Category: IceTheme

What is diabetic neuropathy?

Diabetic neuropathy is commonly caused by chronic high blood-sugar levels. This results in damage to the walls of the tiny blood vessels that supply oxygen and nutrients to the nerves in the ends of the hands and feet, as well as the essential organs in the body.4

Mainstream medicine wants you to believe the only thing you can do is take Big Pharma’s pills for the rest of your life.


Most doctors prescribe metformin. But to date, Big Pharma’s meds have failed to prevent the pandemic explosion of diabetes around the world and the painful neuropathy suffered by millions of diabetes patients around the world.

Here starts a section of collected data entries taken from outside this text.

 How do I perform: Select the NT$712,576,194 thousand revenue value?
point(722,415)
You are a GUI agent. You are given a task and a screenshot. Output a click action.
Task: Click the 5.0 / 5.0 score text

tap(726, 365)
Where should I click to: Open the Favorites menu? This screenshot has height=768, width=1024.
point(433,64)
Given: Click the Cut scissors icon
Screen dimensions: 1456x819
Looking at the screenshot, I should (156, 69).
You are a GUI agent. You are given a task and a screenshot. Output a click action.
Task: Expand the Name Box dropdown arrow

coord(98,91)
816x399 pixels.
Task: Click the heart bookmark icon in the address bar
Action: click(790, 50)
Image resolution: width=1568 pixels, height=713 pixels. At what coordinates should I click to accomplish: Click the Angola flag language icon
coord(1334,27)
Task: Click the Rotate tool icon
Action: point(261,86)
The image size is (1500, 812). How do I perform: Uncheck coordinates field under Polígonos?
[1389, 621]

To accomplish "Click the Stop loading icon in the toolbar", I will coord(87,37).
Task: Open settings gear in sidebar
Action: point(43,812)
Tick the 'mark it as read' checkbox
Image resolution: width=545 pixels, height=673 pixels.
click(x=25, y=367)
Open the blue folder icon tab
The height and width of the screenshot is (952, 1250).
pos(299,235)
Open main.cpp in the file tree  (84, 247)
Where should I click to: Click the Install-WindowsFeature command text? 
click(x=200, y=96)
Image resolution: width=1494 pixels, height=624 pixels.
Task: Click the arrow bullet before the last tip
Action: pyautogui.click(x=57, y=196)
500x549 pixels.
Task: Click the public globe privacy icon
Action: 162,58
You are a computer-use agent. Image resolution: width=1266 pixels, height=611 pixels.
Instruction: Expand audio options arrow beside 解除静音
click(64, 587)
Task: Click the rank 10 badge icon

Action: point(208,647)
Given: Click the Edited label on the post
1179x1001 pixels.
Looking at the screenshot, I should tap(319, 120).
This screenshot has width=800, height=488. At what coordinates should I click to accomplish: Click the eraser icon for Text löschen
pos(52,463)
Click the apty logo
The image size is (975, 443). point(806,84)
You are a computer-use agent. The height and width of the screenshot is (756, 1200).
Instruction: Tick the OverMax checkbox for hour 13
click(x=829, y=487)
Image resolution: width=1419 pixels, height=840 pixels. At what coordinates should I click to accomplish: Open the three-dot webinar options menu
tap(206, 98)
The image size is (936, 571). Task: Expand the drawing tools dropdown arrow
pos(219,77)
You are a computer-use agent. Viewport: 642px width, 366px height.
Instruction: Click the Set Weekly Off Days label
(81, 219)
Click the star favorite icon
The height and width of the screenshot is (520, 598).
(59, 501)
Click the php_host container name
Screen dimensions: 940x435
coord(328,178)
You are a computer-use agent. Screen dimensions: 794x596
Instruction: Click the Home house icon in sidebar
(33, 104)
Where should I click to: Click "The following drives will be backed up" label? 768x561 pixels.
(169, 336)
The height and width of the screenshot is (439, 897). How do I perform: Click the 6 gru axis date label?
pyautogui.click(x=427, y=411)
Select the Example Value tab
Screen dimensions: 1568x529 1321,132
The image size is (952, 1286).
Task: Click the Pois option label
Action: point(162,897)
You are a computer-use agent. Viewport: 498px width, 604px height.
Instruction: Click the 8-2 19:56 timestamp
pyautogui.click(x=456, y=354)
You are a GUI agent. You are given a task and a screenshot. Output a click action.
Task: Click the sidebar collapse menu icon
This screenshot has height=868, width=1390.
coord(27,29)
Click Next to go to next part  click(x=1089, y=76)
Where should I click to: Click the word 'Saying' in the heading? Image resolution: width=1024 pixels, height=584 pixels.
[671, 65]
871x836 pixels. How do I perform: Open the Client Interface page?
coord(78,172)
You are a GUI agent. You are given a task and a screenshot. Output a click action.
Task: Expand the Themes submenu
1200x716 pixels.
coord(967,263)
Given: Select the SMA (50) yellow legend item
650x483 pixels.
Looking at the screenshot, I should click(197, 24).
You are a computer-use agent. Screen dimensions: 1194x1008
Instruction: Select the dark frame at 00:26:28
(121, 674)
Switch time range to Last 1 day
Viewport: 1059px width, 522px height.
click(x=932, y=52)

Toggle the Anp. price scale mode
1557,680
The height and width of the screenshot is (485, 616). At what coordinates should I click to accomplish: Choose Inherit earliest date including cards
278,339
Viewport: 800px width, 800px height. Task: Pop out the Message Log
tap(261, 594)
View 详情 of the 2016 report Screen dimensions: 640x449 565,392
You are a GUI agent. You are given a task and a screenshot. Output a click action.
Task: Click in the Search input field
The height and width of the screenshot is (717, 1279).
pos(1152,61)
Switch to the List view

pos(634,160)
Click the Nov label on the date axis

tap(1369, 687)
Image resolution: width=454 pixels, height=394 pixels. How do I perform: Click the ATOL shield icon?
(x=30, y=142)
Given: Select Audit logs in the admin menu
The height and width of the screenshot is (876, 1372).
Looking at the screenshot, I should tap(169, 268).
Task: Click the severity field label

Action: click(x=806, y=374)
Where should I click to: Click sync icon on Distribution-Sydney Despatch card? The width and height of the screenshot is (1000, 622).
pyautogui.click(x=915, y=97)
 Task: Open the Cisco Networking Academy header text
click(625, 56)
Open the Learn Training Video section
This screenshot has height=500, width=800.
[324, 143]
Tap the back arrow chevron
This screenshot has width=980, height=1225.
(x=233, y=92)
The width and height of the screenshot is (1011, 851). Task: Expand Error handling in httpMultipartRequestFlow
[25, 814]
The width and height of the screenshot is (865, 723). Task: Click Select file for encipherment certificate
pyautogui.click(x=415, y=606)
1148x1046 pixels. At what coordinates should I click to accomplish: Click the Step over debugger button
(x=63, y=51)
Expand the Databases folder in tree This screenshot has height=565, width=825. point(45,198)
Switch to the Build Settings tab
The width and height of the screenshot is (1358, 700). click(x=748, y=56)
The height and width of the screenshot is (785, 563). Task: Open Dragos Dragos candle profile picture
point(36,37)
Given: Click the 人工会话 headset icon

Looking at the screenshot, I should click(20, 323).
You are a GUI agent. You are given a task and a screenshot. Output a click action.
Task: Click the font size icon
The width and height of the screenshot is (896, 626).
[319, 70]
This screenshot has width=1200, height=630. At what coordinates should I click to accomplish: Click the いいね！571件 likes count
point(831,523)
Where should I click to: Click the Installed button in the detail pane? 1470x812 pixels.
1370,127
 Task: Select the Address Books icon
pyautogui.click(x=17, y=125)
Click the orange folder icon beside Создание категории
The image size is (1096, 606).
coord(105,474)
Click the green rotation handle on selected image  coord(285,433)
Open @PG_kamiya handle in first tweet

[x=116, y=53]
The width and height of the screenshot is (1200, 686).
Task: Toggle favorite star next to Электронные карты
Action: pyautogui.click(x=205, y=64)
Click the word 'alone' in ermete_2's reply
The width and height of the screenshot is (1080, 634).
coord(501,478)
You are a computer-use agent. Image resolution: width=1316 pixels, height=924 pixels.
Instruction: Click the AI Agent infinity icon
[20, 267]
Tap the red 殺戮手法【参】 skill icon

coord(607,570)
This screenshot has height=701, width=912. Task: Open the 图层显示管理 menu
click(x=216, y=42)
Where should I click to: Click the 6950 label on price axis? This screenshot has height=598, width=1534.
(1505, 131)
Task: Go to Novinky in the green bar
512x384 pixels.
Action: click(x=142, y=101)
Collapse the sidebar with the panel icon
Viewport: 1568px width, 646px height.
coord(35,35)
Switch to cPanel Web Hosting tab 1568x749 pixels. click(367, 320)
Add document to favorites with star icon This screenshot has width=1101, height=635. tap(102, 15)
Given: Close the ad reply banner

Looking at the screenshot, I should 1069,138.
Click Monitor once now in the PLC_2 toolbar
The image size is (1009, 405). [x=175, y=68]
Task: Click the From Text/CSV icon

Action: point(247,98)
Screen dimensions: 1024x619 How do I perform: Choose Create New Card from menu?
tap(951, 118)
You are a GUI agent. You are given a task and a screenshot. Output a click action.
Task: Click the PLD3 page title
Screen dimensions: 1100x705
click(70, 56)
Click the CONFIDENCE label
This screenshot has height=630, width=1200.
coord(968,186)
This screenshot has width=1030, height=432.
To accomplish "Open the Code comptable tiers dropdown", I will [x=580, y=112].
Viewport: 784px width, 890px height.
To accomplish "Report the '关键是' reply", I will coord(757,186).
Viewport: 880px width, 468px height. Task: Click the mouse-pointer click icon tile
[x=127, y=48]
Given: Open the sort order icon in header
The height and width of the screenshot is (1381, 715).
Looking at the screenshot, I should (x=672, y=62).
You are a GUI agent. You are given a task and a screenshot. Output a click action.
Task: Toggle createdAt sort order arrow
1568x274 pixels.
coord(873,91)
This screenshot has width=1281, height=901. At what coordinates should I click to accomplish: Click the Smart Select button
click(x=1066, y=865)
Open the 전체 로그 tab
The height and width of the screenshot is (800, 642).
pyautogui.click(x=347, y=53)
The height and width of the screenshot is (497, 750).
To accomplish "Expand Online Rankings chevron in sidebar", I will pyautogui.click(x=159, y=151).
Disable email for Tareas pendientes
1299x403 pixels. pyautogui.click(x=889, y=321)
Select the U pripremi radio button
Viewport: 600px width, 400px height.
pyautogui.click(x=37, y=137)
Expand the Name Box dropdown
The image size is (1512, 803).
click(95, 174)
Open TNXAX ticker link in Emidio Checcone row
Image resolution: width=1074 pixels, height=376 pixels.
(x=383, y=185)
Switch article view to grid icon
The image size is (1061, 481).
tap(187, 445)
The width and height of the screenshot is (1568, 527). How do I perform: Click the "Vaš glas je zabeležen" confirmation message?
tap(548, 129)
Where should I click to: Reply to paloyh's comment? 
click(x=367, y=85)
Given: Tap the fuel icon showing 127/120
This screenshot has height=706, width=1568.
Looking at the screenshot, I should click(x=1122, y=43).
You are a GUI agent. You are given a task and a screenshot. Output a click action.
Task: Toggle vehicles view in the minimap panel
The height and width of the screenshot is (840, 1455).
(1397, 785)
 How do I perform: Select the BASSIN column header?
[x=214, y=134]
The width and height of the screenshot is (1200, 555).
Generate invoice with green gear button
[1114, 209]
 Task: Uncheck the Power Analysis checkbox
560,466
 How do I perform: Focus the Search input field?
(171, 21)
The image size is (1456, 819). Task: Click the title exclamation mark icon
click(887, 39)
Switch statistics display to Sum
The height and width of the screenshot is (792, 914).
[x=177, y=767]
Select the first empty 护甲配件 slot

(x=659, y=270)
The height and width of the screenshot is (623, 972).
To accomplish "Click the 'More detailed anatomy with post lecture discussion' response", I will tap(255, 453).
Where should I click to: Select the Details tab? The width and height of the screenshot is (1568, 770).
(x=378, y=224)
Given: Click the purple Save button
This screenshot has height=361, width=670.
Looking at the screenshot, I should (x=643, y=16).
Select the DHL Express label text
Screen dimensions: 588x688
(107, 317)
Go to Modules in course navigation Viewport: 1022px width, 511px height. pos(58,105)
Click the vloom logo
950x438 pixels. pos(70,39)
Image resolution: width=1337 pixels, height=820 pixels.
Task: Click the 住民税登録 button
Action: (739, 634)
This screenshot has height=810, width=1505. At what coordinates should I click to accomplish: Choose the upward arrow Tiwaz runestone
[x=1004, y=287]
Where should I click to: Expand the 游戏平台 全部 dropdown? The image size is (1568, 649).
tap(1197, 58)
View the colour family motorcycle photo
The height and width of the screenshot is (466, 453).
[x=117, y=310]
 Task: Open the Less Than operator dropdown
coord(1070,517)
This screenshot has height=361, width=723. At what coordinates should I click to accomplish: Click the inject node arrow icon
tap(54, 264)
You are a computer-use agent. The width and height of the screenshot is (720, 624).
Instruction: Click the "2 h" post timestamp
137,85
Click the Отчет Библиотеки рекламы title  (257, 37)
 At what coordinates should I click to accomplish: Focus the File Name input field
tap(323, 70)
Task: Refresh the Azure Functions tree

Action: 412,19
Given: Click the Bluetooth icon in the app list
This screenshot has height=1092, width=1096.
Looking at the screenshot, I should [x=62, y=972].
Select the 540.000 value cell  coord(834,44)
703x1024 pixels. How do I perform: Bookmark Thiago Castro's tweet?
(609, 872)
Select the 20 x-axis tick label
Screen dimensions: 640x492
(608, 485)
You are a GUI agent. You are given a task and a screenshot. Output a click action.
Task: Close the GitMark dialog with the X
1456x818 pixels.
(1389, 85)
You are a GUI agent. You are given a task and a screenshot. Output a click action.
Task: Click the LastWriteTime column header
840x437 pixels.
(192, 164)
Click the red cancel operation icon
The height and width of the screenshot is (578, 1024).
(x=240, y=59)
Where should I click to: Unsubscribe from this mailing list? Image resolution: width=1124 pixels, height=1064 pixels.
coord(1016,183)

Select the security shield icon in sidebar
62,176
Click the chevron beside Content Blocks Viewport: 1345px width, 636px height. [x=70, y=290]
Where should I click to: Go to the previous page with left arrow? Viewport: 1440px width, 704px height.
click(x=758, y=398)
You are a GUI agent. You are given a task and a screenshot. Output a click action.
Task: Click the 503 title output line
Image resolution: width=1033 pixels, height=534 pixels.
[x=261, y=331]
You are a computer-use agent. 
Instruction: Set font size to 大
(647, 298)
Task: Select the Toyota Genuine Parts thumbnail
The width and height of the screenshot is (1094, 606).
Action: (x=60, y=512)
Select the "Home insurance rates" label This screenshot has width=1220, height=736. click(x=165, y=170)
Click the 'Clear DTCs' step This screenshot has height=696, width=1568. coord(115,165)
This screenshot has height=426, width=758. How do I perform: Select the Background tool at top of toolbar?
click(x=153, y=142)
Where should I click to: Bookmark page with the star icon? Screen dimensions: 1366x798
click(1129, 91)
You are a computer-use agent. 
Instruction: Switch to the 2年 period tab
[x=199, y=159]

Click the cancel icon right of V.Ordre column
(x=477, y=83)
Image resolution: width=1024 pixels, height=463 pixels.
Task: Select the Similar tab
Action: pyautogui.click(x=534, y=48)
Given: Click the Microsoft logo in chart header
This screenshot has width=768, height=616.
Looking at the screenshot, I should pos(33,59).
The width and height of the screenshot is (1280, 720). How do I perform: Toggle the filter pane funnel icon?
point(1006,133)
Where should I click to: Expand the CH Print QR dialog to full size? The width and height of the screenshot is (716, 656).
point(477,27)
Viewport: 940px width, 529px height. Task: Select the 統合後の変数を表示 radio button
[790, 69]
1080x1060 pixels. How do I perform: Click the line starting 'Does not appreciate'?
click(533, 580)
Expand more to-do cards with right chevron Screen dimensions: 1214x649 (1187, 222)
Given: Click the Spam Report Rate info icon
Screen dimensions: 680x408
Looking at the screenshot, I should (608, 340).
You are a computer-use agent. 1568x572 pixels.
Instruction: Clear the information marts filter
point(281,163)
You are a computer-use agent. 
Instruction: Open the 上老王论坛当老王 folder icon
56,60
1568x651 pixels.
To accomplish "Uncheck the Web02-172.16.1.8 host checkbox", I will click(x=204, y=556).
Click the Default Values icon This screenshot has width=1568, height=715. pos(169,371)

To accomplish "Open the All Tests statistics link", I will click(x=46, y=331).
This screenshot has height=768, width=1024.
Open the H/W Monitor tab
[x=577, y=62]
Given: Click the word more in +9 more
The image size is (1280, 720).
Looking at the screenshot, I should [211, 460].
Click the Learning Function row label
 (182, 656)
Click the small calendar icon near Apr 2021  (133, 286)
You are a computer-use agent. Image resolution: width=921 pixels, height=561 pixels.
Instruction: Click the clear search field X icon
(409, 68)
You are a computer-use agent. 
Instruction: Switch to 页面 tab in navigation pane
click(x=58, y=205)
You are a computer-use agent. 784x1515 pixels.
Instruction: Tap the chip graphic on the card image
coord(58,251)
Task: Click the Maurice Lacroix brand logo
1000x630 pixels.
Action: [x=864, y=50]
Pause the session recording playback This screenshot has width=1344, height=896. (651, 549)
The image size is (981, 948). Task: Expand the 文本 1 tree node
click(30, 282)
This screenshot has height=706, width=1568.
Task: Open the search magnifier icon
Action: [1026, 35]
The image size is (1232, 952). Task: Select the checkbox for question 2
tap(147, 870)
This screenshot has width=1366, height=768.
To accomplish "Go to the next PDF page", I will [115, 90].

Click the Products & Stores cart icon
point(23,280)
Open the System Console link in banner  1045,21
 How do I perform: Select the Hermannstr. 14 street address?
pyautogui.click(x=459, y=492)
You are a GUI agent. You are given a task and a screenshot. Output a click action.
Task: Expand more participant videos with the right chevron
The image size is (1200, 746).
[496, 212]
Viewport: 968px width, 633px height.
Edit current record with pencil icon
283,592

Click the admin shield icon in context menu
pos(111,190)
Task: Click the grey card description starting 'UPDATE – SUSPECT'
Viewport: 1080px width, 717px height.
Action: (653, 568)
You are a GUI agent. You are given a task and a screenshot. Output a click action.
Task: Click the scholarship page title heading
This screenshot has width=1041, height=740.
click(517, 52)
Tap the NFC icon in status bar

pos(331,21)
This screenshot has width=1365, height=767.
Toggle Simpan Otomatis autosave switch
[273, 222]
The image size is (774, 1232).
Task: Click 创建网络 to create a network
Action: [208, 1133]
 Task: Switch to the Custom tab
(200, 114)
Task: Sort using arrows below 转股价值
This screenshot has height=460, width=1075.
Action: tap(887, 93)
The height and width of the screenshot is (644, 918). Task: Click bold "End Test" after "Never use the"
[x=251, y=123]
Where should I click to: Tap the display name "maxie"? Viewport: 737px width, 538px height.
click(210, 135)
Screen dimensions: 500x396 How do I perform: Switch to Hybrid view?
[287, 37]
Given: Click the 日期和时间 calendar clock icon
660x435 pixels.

Metformin also comes with potential side effects like dizziness, fatigue, cardiovascular reactions, flu-like symptoms, muscle pain, stomach pain, diarrhea and anemia.5

Natural remedies to prevent diabetes

But you can protect yourself from diabetes — and the pain and damage of neuropathy — by making sure you’re getting enough vitamin D3.

In my patients, I consider “therapeutic level” of vitamin D3 in your blood to be between 50 and 60 ng/ml. To reach that level, I recommend a daily intake of 8,000 IUs of vitamin D3 per day.

The good news is that while most Americans are woefully deficient in vitamin D, it’s incredibly easy to get up to optimal levels.

Here’s what I recommend to my patients:

Step 1: Don’t be afraid of the sun. As long as you avoid sunburn, getting some midday sun unprotected for about 10 to 15 minutes a day is good for you. It will give you between 3,000 and 5,000 IUs of vitamin D3.


But here’s what you need to remember. It’s not enough to just take a walk. You need to expose the skin that’s usually covered up. If you always wear a shirt when you’re out in the sun, try taking your shirt off. Even if you just sit in your backyard for a few minutes. Getting sun when you’re all covered up will not have the same effect.

Step 2: Eat foods rich in vitamin D3. Make sure you add food sources of vitamin D3 to your daily diet. A serving of cooked wild salmon and mackerel provide roughly 350 IU vitamin D3 each. Sardines and tuna in oil provide about 225 IUs of vitamin D3 each. And one tablespoon of cod liver oil contains nearly 1,400 IUs of vitamin D3. Mushrooms are the only vegetable that contains vitamin D.


Step 3: Take a supplement. Your food probably won’t give you all the vitamin D3 you need. I recommend taking a supplement of vitamin D3 called cholecalciferol. It’s the same vitamin D3 that your body produces. Just be sure to avoid the synthetic form of vitamin D2 in most multivitamins. It’s less potent and less absorbable.


As I mentioned, I recommend a daily intake of 8,000 IUs of vitamin D3 per day.

And you should always take a magnesium supplement with your D3. Magnesium is a mineral involved in over 300 different processes in the body, including the ability to make and use ATP, the body’s main form of energy.

Because your magnesium levels can fall when boosting your vitamin D3 intake, make sure to supplement your diet with between 600 and 1,000 mg of magnesium per day.

I also recommend you include vitamin K2 with your D3 supplement to help activate and improve absorption.